Si nos fijamos en las encuestas que se publicaron inmediatamente después de la convocatoria de las elecciones veremos que el castigo a Ciudadanos ya estaba decidido antes de que la moción de Murcia fracasara y diera comienzo la estampida de sus cargos públicos. La previsible condena al averno extraparlamentario de la Asamblea de Madrid no es consecuencia de la chapuza murciana, sino de la percepción previa de que la formación de Arrimadas estaba a punto de traicionar a Ayuso aliándose con la izquierda. Desde ese mismo instante, todos los simpatizantes del centro derecha —genuinos y sobrevenidos— se movilizaron para defenderla.
El voto útil hacía inevitable que se produjera una polarización extrema de las apuestas. Más tarde, la decisión de Iglesias de autoproclamarse candidato de Podemos aún contribuyó a agudizar más ese proceso. Aunque él decidió dar el paso para salvar a su partido —y también a sí mismo— de una muerte casi segura, vendió el gesto de cara la galería, al grito de “no pasarán”, como una proeza épica para evitar que le derecha se hiciera con el poder capitalino. Menuda memez superlativa. ¿Cómo se puede evitar que entre en alguna parte alguien que ya está dentro?
Conviene recordar que el PP lleva gobernando en Madrid desde hace la friolera de 26 años. Y Ayuso, desde hace 2. En ese tiempo ha merecido un sólido respaldo electoral y ha demostrado con creces que no es dóberman de fauces feroces que pinta el líder de la izquierda cainita. Todo el mundo lo sabe. Iglesias, también.

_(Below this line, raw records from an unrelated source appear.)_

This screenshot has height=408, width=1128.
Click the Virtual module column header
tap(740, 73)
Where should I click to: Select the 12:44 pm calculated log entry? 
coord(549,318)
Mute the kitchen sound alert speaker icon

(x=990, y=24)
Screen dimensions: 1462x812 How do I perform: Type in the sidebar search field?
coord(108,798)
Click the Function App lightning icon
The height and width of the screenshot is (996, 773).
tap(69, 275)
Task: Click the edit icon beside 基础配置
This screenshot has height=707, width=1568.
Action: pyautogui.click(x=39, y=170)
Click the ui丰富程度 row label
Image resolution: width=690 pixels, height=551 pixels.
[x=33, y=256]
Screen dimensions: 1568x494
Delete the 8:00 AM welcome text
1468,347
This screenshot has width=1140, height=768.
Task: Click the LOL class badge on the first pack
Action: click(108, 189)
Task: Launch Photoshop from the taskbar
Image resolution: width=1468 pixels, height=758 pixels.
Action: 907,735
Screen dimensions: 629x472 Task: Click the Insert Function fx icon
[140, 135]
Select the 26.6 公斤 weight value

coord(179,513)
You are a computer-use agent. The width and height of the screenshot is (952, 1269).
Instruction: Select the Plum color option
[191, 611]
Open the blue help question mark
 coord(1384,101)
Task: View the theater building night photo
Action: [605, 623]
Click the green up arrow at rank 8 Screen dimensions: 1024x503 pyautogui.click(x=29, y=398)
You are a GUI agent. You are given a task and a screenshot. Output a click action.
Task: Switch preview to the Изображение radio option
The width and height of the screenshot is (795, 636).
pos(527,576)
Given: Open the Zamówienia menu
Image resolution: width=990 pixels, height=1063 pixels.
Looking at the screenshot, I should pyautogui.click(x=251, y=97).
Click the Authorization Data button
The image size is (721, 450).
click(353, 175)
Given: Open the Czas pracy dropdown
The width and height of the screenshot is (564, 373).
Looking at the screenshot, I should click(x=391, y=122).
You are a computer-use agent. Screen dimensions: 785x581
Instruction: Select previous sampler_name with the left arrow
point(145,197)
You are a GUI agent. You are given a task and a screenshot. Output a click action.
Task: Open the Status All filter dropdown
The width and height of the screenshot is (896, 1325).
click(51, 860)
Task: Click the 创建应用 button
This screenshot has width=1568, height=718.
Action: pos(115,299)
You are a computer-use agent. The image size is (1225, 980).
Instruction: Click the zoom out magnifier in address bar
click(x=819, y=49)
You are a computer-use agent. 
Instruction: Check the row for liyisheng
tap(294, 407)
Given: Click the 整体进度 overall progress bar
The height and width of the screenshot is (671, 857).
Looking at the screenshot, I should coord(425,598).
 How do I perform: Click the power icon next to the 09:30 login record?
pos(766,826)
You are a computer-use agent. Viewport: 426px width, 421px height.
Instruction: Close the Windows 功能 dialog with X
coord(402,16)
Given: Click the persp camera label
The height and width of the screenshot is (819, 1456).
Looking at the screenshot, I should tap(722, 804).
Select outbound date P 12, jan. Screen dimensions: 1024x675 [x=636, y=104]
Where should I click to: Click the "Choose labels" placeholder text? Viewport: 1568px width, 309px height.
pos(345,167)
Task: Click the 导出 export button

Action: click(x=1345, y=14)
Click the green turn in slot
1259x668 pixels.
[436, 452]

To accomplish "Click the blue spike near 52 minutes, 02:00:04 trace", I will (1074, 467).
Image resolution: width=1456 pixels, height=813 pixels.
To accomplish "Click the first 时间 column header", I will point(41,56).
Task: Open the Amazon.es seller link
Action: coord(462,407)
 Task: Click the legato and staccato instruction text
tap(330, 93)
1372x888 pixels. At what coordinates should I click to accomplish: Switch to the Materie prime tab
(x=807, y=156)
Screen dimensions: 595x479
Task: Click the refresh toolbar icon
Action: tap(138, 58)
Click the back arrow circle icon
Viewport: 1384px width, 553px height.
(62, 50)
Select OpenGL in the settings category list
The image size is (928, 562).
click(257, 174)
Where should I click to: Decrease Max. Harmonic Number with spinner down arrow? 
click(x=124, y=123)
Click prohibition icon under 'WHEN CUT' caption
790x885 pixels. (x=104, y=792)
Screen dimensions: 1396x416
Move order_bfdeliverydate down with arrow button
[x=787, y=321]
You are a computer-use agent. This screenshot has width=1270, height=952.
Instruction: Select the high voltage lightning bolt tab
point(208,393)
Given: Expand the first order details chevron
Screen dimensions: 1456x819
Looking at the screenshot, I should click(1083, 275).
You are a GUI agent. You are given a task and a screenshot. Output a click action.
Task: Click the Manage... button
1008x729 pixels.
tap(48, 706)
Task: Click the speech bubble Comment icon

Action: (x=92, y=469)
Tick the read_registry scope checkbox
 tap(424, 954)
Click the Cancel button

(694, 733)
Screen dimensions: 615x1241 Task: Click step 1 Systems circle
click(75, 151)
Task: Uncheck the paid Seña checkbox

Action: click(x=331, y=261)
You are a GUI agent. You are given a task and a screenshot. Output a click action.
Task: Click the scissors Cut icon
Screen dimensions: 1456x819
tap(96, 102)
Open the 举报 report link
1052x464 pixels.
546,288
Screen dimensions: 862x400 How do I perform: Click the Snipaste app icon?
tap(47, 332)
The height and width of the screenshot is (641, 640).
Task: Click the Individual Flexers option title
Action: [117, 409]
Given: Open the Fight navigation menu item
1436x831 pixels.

Él es consciente de que su arenga solo movilizará a sus votantes más cafeteros, pero eso le basta para sortear la fosa del 5%. Que el precio sea convertir la campaña en un lodazal de insultos tabernarios le importa un pito.
Ante semejante panorama, los socialistas han decidido hacer de la necesitad virtud y para no quedar borrados del mapa han presentado a su candidato como lo que es: soso, serio y formal. Es decir, un ansiolítico capaz de apaciguar la tremolina de la campaña madrileña. El problema es que lo insulso no es sinónimo de moderado. ¿Cómo puede vender moderación quien está irremediablemente condenado, si suena la flauta de la victoria de la izquierda, a gobernar con el agitador que viene de convertir el consejo de ministros en una jaula de grillos? Es indudable que votar al PSOE significa darle a Podemos las llaves de la Villa. Y eso, mucho me temo, no es soso, ni serio ni formal. Es justo todo lo contrario.